What to do >>
1. Copy the text about the Qalb app between "Qalb (قلب) means" and "mentally and physically.", inclusive, replacing "heart" with "soul".
2. In the text about the Qalb app, what was done right before reading the Quran when the real aha moment came?

(Quoted passage)

What is Qalb and Why I Made This App?
Qalb (قلب) means heart. The idea of having an app that knows what you feel and guides you has been in my mind. I was never too into Islam. Life was fu*ked. At least that’s how I looked at it. Now I won’t go into my past, but the summary is: I was not in a good state, both mentally and physically.
One day something switched. I decided, hey, let me write my thoughts into a book. I had journaled one or two times before, but I never committed to it. But now, for some reason, I was. A few weeks went by. I started to pray because I read my journals and figured how pathetic that state was. Not gonna lie, I felt a bit helpless. However, praying and relying on Allah (الله) somehow lessened the burden. Do not get me wrong, the problems I faced were still there, but I now managed to survive them somehow. I am grateful to have such a wonderful mother. Though she did not know my thoughts, somehow she always figured out what was in my mind. She always told me to stick to my prayers, even on those days that I did not feel like it or those days where I felt, how can I pray to Allah (الله)? As essentially, when praying—Salah (صلاة)—you are in front of Allah (الله), and sometimes I felt so disgusted with myself that I thought, “How shameful I am to stand in front of Allah (الله), where I disobey Him but still stand in front of Him asking for help.” This thought remained with me for some time. Hopelessly, I also started reading the Quran (القرآن) to get some hope.
The real aha moment came when I had just journaled and, right after it, read the Quran (القرآن). Even though I was reading the Quran (القرآن), the journal was still being processed in the background in my mind. Right there, I saw the very verse that was about the same thought process I was going through. I was like WHAT!!! Is this some kind of a miracle? Looking back now, maybe it was.

(End Quoted passage)
(Data)

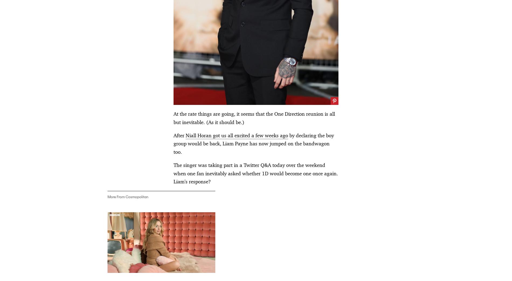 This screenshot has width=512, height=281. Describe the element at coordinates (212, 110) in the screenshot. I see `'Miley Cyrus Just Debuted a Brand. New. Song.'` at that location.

(End Data)

Answers >>
1.
Qalb (قلب) means soul. The idea of having an app that knows what you feel and guides you has been in my mind. I was never too into Islam. Life was fu*ked. At least that’s how I looked at it. Now I won’t go into my past, but the summary is: I was not in a good state, both mentally and physically.

2. Journaling.